Saturday, August 31, 2013

Prime Cuts :: Clearing Out the Amazon Instant Que :: The 23 Overnights of Bond Edition :: A Full Debriefing on the Complete Dossiers of Timothy Dalton, George Lazenby and a Recycled Sean Connery.


For those of you tuning in late, Amazon Prime currently has about 20 of the 23 Bond films streaming for free right now. And so, somewhat moronically, I've set out on a fool's quest to watch them all in something I've dubbed 23 Overnights of Bond over on Facebook, with running commentaries and after-action reports filed as each film is checked off during this three week long odyssey. Now, since I didn't want to watch them in order, I randomly started with Moonraker because, well, it had Space Marines and Space Marines are awesome.
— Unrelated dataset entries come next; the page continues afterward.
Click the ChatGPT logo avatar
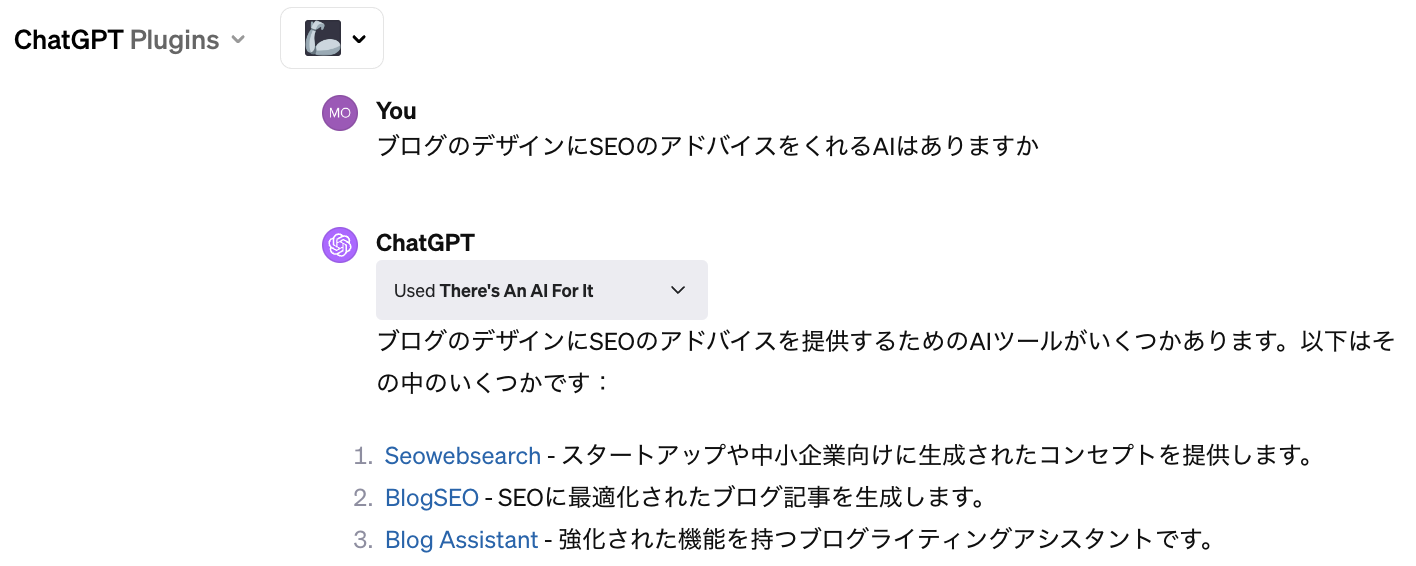Viewport: 1416px width, 566px height. (340, 245)
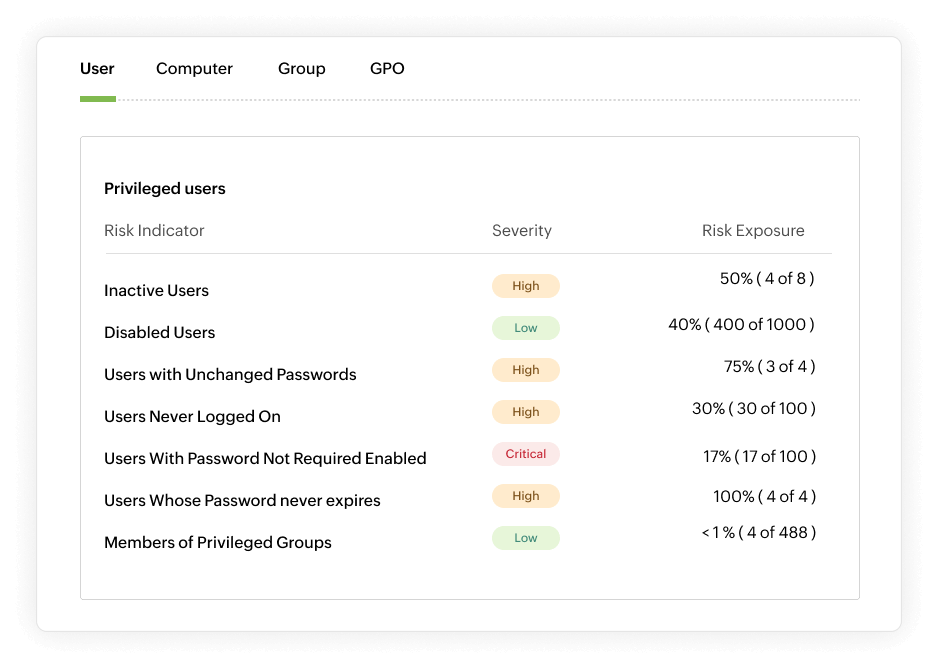Click the High severity badge for Inactive Users
This screenshot has height=667, width=937.
tap(525, 285)
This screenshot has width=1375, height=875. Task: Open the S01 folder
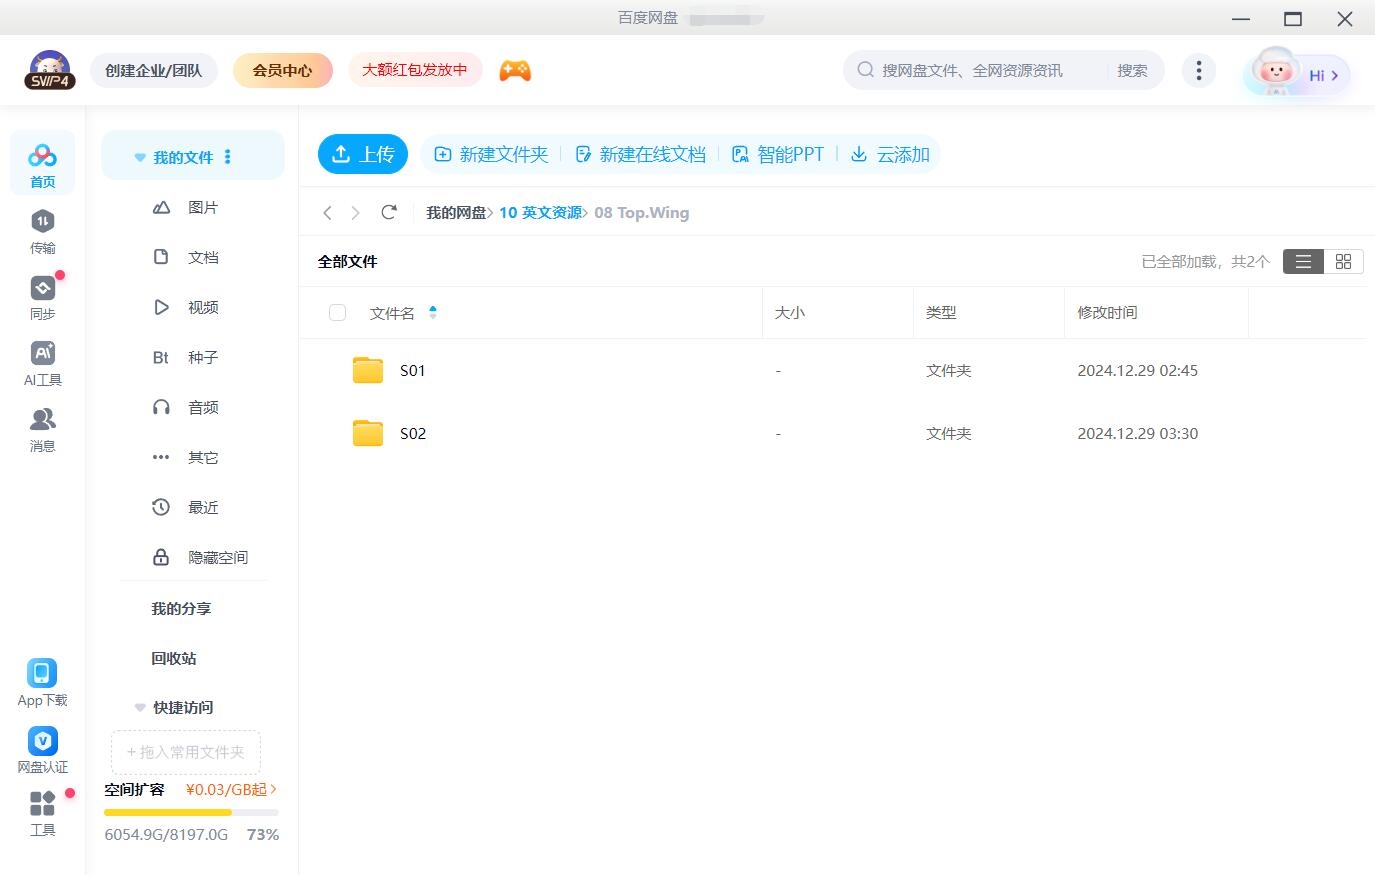click(x=412, y=370)
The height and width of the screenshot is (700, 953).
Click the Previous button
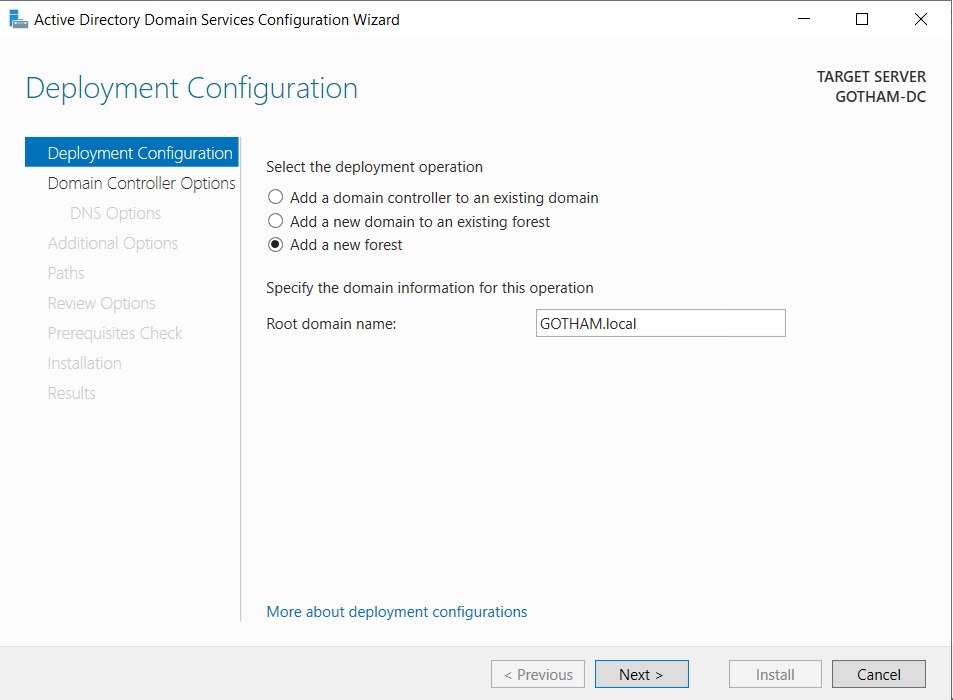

After which, I have been working out in a spiraling pattern from there, explaining the out of whack order of the write-ups. And after covering Roger Moore's run in the last update, we forge ahead with four more entries for your perusing pleasure before I take off on my September Sabbatical as we rank the whole series on a scale of 000 to 007. 
 
 
Folks who wrote off Timothy Dalton's run as 007 probably need to watch The Living Daylights again. Everything Daniel Craig is being praised for Dalton had already done and that seems unfair to me. Right Bond. Right Film. Wrong time, I guess, as right from the start Dalton's Bond is a little more blunt and to the point; a complete paradigm shift from Moore's take (-- kind of like the difference between using a chainsaw and a scalpel), as the franchise attempted to return to its (at least a little) more serious roots after playing toward a younger matinee crowd over the last few entries. This proved too much for some, which is too bad, because, you're missing a pretty great movie. Anyhoo, also great to see the Aston Martin gadgeted out and in action again. (And a big shout out to the cello toboggan that I had misplaced in at least three other entries.) Also, some great practical F/X and amazing stunt-work this round, too, especially that fight while dangling out of the transport plane, helps grease the plot along. However, contrary to what you've heard, turns out cellists make shitty pilots.
 
 
Also, also, Dalton and Maryam D'abo sparked the chemistry set well enough, and I appreciated the complexity of the conspiratorial knot Bond had to first untangle before finally taking out the bad guys, played beautifully with bluster and boobery by Russian turncoat Jerome Krabbe and American arms dealer Joe Don Baker. (Oddly enough, Joe Don Baker's anthropomorphic wax dummy tribute to tyrants is even more creepy than the wax museum I witnessed in Tijuana, Mexico. Odder still, all the wax figures there resembled Eddie Murphy. Weird.) There's some morbidly unintended humor, too, as Bond joins John Rambo in the cinematic fight to help the heroic Mujahideen kick those pesky Russian aggressors out of Afghanistan. (IRONY! See also Rambo III.) Now, I know Team Eon wanted Pierce Brosnan to take over the mantle for The Living Daylights until they ran into a Steele wall, but their Plan B worked out just fine. They were lucky to have him, and Dalton's run really needs to be remembered as more than just a stop gap between Moore and Brosnan. Final score: 005 out of 007.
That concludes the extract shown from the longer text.